General secretary Mick Lynch said: “RMT warned earlier this week that the Government’s botched handling of continuing Covid protection measures on public transport from Monday would have dire consequences and the sheer incompetence of those calling the shots will see a surge in workers pinged with a self-isolation instruction next week.
“Even at this late stage the Government, the train operators and the bus companies should issue a clear, legally backed instruction that levels up the rest of the UK up to the safety standards that will remain in force in Wales and Scotland.”
Mike Hawes, chief executive of the Society of Motor Manufacturers and Traders, said, “Like many other sectors of the UK economy, automotive manufacturers and suppliers are being impacted by the growing number of coronavirus cases as restrictions are eased.
“The industry has taken every step to make premises Covid safe, but with transmissions rising outside the workplace, and self-isolation rules preventing staff from working, staff shortages are putting production at risk and undermining the sector’s recovery.
“Urgent action is needed to mitigate this impact, such as a change to the sensitivity of the NHS Test and Trace App or bringing forward the 16 August target date for exempting fully vaccinated adults from self-isolation.”
Tim Morris, chief executive of the UK Major Ports Group, said: “Port operators have been seeing rocketing numbers of staff having to isolate after being contacted by the NHS Covid app and from household isolation requirements.
“Most of these workers have received one vaccination already with many already double jabbed. We’re seeing some port operators with 10% of their workforce having to isolate and worrying trajectories at other major UK gateways.
“In many cases this is the worst absence situation that ports have experienced through the whole pandemic.
“Ports have done a great job of remaining open as the gateways for 95% of the UK’s trade throughout the pandemic, but we can’t isolate ourselves totally from the broader trends in the population.
“What we need are protocols that better reflect the vaccination status of key workers.”
Robert Nisbet, of the Rail Delivery Group, said: “Rail companies are working hard to keep passengers safely on the move as restrictions ease and more people travel to work or to see friends and family.
“As cases increase, more rail employees could be pinged by the NHS contact tracing app and be asked to self-isolate.
“While train companies are doing everything they can to minimise any disruption, there may be an impact on services so we are asking people to check before they travel using app alerts which were upgraded during the pandemic as part of our safer travel pledge.”

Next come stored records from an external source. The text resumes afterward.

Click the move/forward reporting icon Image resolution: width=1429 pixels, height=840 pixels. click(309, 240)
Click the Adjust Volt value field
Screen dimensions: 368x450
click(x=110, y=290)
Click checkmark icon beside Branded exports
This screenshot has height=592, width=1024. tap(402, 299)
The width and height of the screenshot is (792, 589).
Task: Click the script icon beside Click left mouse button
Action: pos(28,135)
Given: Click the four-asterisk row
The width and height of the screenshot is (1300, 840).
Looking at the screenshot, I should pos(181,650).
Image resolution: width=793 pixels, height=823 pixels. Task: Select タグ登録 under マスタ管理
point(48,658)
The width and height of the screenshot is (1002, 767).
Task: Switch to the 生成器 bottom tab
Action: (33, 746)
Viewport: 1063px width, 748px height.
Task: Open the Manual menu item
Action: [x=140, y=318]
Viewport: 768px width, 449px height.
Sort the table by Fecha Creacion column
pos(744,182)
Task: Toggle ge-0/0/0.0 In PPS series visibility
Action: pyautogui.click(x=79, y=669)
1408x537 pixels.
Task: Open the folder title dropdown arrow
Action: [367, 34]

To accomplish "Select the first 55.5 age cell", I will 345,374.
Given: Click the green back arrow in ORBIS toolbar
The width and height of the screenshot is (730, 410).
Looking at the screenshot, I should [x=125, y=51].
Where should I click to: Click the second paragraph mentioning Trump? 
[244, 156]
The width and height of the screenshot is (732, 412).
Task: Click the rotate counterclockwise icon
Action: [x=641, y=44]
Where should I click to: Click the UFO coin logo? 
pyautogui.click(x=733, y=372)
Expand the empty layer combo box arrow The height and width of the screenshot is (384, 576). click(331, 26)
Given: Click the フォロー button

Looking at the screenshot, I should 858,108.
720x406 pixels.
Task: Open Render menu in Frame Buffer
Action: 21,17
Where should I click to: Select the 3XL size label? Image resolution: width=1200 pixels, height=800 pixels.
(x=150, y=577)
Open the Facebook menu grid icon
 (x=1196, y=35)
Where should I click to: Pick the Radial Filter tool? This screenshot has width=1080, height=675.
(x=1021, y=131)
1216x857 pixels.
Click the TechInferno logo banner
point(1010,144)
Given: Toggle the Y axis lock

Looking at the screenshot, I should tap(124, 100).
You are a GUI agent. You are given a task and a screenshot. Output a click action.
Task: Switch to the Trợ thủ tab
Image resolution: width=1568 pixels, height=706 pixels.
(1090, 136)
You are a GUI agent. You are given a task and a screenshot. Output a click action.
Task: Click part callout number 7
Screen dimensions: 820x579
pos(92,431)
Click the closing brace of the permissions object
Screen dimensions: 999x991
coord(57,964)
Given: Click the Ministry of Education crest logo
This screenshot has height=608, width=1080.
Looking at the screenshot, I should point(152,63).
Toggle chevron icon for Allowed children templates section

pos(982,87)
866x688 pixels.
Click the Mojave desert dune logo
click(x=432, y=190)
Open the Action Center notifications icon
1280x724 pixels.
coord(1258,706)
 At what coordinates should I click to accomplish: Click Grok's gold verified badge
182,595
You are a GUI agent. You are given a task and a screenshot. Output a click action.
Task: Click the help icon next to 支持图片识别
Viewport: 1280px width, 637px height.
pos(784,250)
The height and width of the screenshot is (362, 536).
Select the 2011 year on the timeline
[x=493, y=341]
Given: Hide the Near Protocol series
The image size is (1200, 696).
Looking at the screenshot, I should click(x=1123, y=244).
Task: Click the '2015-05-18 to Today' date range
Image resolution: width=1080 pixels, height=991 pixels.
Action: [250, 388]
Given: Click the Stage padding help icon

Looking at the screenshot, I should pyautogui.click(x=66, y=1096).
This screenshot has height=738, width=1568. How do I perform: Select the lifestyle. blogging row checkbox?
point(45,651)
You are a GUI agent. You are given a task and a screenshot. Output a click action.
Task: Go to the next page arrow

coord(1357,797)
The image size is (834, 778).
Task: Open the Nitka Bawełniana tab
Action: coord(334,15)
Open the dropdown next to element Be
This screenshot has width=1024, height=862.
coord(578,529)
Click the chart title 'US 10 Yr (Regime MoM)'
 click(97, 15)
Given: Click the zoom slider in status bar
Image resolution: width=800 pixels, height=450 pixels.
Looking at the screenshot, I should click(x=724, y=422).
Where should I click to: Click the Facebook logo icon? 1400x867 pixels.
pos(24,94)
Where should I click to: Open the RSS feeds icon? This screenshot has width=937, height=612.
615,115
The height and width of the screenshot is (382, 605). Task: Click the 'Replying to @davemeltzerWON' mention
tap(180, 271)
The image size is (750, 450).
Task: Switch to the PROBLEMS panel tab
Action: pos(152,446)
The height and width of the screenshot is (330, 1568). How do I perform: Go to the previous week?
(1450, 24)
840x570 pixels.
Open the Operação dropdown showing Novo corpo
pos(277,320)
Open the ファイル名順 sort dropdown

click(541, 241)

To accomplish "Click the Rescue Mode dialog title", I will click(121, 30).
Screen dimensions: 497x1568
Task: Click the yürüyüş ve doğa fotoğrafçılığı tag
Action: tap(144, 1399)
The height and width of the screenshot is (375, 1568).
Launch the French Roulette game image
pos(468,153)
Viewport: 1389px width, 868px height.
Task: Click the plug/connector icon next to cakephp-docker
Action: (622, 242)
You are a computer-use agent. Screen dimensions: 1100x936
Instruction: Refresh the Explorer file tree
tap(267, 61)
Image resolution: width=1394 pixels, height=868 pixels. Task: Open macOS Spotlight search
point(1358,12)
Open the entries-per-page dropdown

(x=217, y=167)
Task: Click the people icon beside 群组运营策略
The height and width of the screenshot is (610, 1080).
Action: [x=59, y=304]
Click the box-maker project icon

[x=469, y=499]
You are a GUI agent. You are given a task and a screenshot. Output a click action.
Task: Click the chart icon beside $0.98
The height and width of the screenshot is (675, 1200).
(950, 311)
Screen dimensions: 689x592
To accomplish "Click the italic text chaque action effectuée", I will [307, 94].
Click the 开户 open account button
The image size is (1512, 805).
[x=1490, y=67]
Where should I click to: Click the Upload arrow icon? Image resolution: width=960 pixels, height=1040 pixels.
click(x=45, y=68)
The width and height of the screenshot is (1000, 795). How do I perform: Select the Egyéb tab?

A Rolls-Royce Motor Cars spokesman said the company was running at full production, adding: “We operate a two-shift system and every car is hand-built to customer order.
“We are extremely concerned at the number of employees at our manufacturing plant who have been forced to self-isolate after being notified by the NHS Test and Trace App.
“We are approaching a critical point – it will be necessary to reduce our two shifts to one if numbers of self-isolations continue to rise, effectively halving production. This would be deeply detrimental to our customers’ expectations and our business.”